* Goal of the exercise *
Please swap every "At what coordinates should I click to accomplish" in the material below for "Where should I click to carry out" and give the lines again with nothing else changed.

-- Start of Supplied material --

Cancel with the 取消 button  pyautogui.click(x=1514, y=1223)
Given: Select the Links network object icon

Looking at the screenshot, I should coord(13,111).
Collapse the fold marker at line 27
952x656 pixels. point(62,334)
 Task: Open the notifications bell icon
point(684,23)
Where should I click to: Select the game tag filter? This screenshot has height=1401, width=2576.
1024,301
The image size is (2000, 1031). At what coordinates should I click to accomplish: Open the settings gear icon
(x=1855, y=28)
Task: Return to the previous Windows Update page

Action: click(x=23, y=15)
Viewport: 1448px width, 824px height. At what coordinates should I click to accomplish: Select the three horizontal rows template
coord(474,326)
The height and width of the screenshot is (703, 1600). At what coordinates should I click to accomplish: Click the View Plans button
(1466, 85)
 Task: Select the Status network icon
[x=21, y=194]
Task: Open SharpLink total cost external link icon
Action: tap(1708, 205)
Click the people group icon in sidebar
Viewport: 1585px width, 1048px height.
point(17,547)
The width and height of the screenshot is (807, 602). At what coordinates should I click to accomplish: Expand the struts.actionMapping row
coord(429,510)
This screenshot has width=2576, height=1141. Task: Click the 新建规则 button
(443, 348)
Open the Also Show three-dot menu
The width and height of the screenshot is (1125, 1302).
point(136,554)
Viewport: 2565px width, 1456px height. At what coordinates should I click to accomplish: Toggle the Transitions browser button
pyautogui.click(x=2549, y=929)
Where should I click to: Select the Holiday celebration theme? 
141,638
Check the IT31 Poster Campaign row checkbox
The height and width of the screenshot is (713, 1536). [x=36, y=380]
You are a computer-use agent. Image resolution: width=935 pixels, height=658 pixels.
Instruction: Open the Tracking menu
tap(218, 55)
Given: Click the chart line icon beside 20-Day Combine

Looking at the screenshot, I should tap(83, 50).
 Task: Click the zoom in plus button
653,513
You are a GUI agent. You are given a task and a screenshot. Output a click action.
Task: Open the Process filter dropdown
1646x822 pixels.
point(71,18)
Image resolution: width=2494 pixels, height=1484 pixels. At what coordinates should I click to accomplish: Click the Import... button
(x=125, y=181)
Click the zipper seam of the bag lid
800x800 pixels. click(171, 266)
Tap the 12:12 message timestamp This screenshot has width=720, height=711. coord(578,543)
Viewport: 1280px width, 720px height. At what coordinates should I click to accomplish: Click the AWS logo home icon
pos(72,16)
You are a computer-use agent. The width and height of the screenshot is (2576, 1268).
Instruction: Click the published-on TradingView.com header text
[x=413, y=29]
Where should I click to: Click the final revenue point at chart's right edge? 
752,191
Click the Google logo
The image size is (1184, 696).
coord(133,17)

-- End of Supplied material --

* Output below *
Cancel with the 取消 button  pyautogui.click(x=1514, y=1223)
Given: Select the Links network object icon

Looking at the screenshot, I should coord(13,111).
Collapse the fold marker at line 27
952x656 pixels. point(62,334)
 Task: Open the notifications bell icon
point(684,23)
Where should I click to: Select the game tag filter? This screenshot has height=1401, width=2576.
1024,301
The image size is (2000, 1031). Where should I click to carry out: Open the settings gear icon
(x=1855, y=28)
Task: Return to the previous Windows Update page

Action: click(x=23, y=15)
Viewport: 1448px width, 824px height. Where should I click to carry out: Select the three horizontal rows template
coord(474,326)
The height and width of the screenshot is (703, 1600). Where should I click to carry out: Click the View Plans button
(1466, 85)
 Task: Select the Status network icon
[x=21, y=194]
Task: Open SharpLink total cost external link icon
Action: tap(1708, 205)
Click the people group icon in sidebar
Viewport: 1585px width, 1048px height.
point(17,547)
The width and height of the screenshot is (807, 602). Where should I click to carry out: Expand the struts.actionMapping row
coord(429,510)
This screenshot has width=2576, height=1141. Task: Click the 新建规则 button
(443, 348)
Open the Also Show three-dot menu
The width and height of the screenshot is (1125, 1302).
point(136,554)
Viewport: 2565px width, 1456px height. Where should I click to carry out: Toggle the Transitions browser button
pyautogui.click(x=2549, y=929)
Where should I click to: Select the Holiday celebration theme? 
141,638
Check the IT31 Poster Campaign row checkbox
The height and width of the screenshot is (713, 1536). [x=36, y=380]
You are a computer-use agent. Image resolution: width=935 pixels, height=658 pixels.
Instruction: Open the Tracking menu
tap(218, 55)
Given: Click the chart line icon beside 20-Day Combine

Looking at the screenshot, I should tap(83, 50).
 Task: Click the zoom in plus button
653,513
You are a GUI agent. You are given a task and a screenshot. Output a click action.
Task: Open the Process filter dropdown
1646x822 pixels.
point(71,18)
Image resolution: width=2494 pixels, height=1484 pixels. Where should I click to carry out: Click the Import... button
(x=125, y=181)
Click the zipper seam of the bag lid
800x800 pixels. click(171, 266)
Tap the 12:12 message timestamp This screenshot has width=720, height=711. coord(578,543)
Viewport: 1280px width, 720px height. Where should I click to carry out: Click the AWS logo home icon
pos(72,16)
You are a computer-use agent. The width and height of the screenshot is (2576, 1268).
Instruction: Click the published-on TradingView.com header text
[x=413, y=29]
Where should I click to: Click the final revenue point at chart's right edge? 
752,191
Click the Google logo
The image size is (1184, 696).
coord(133,17)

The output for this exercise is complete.